ABOUT THIS PROJECT / LAW.06
An editorial reading of the regulatory record
What CJC-1295 Legal is, what it is not, and how the citations are sourced.
What this site is
CJC-1295 Legal is an independent editorial project that publishes summaries of the peer-reviewed research literature, the FDA briefing documents, the WADA Prohibited List, the NCAA banned-substance class, the Department of Defense supplement policy, and the underlying U.S. statutes that touch the long-acting GHRH analog CJC-1295. Our work is editorial commentary on publicly available science and publicly filed regulatory documents.
The site reads as a regulatory explainer rather than as a sales surface because the topic — what U.S. federal, anti-doping, and state regulatory law actually says about a compound that has never been approved for any human indication — is genuinely complicated and is widely misreported in popular and industry coverage. The two specific misreadings we work hardest to correct are (1) the claim that 21 U.S.C. § 333(e) — the human growth hormone criminal statute — clearly reaches GHRH analogs on its face, and (2) the claim that a research use only label on its own immunizes a product whose objective intended use is human administration. The first is contested in the commentary; the second is rejected outright by FDA under its intended-use doctrine.
What this site is not
Not a law firm. We do not provide legal advice. Nothing on this site creates an attorney-client relationship. If you have a specific legal question about your jurisdiction, your facility, your athletic eligibility, your immigration status, or your specific situation, talk to a lawyer admitted in your jurisdiction. Editorial framing in the domain name — the word Legal — is a position the publisher occupies relative to the underlying body of law, not a claim about the site's services.

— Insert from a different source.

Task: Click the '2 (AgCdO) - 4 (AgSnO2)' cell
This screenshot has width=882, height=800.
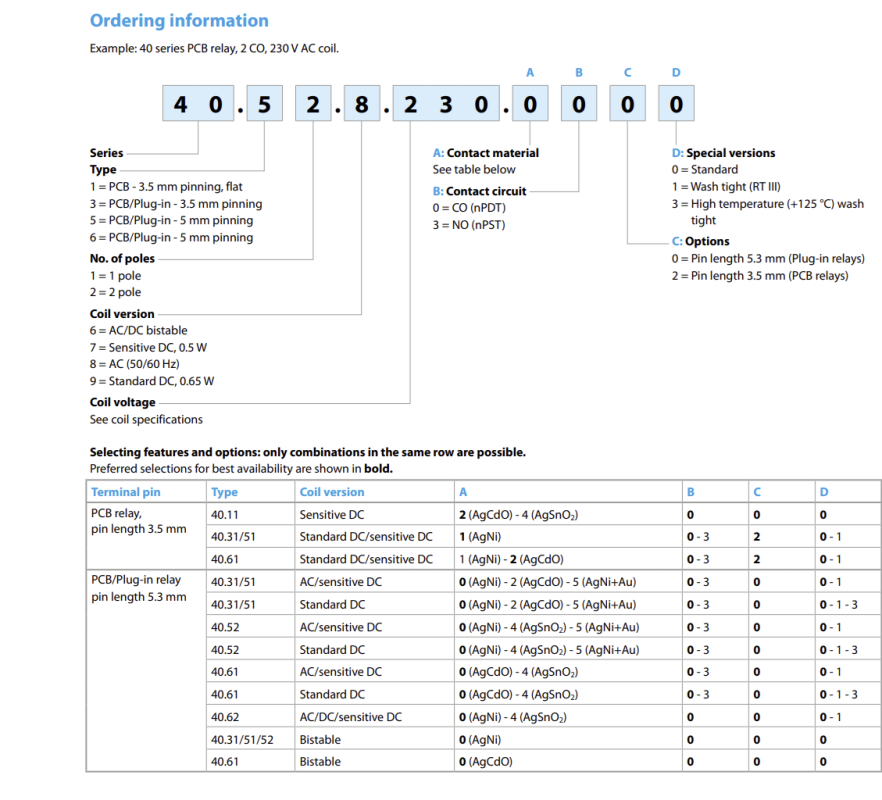Action: pyautogui.click(x=518, y=515)
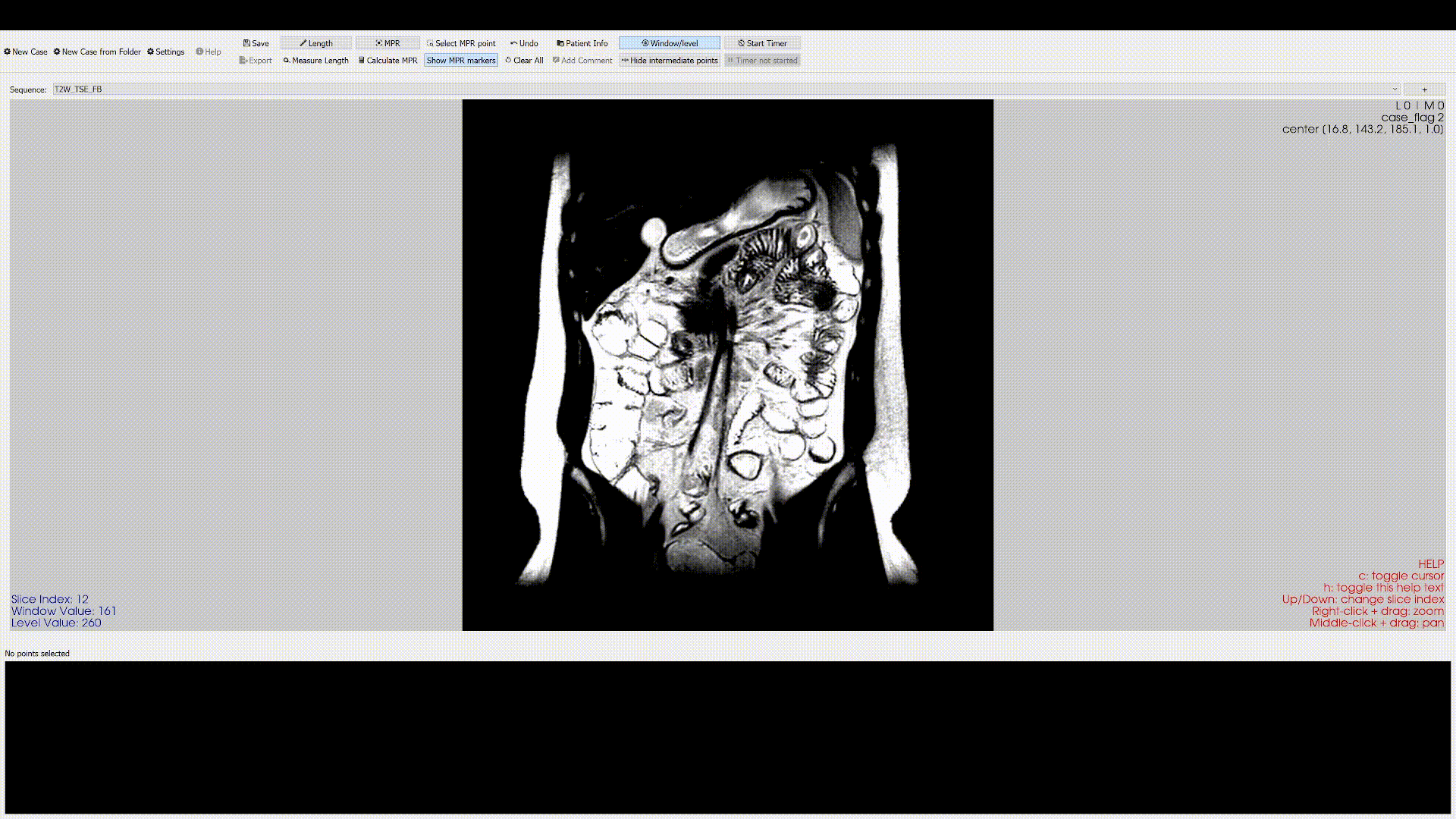Toggle Window/level mode

(x=670, y=43)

Not a clinic. We do not employ clinicians or pharmacists, we do not prescribe, we do not diagnose, we do not refer, and we do not provide medical advice. There is no our doctors, no our clinical team, and no our pharmacists here. The site does not have a clinic affiliation, a physical address, or a telephone line answered by a healthcare worker.
Not a vendor. We do not manufacture, sell, distribute, market, recommend, or refer any product. We have no commercial relationship with any peptide supplier, compounding pharmacy, telehealth platform, anti-aging clinic, or research-chemical company. We do not run an affiliate program and we do not earn referral fees from any vendor or laboratory. There are no product links on this site for the simple reason that the site is not in the business of moving any product.
Editorial standards and sourcing
Every quantitative claim on every page is attributed to a primary source — a peer-reviewed paper, an FDA briefing document, a WADA publication, a U.S. Code provision, or (in a small number of cases) a legal-industry analysis where it offers a useful synthesis. Inline citations as [N] correspond to numeric IDs in the reference index on /references. Where a citation is paywalled, the linked surface is the most authoritative open-access version available (PubMed abstract, FDA docket page, Cornell Legal Information Institute statute text).
The site does not invent research. If a claim is not supported by a primary source in the reference index, it does not appear on the site. The editorial register is plain English and deliberately avoids both the legalistic hedging of a formal opinion letter and the hyperbolic anti-use prose that often colors peptide coverage in industry trade press — the goal is a clear, attributed reading of the law as it sits, not advocacy in either direction.
When a citation is updated — when WADA publishes a new annual Prohibited List, when FDA issues a new Warning Letter campaign, when PCAC takes additional action — the entry is revised in place. The version-dated nature of the regulatory record is one of the structural features the site is built to respect.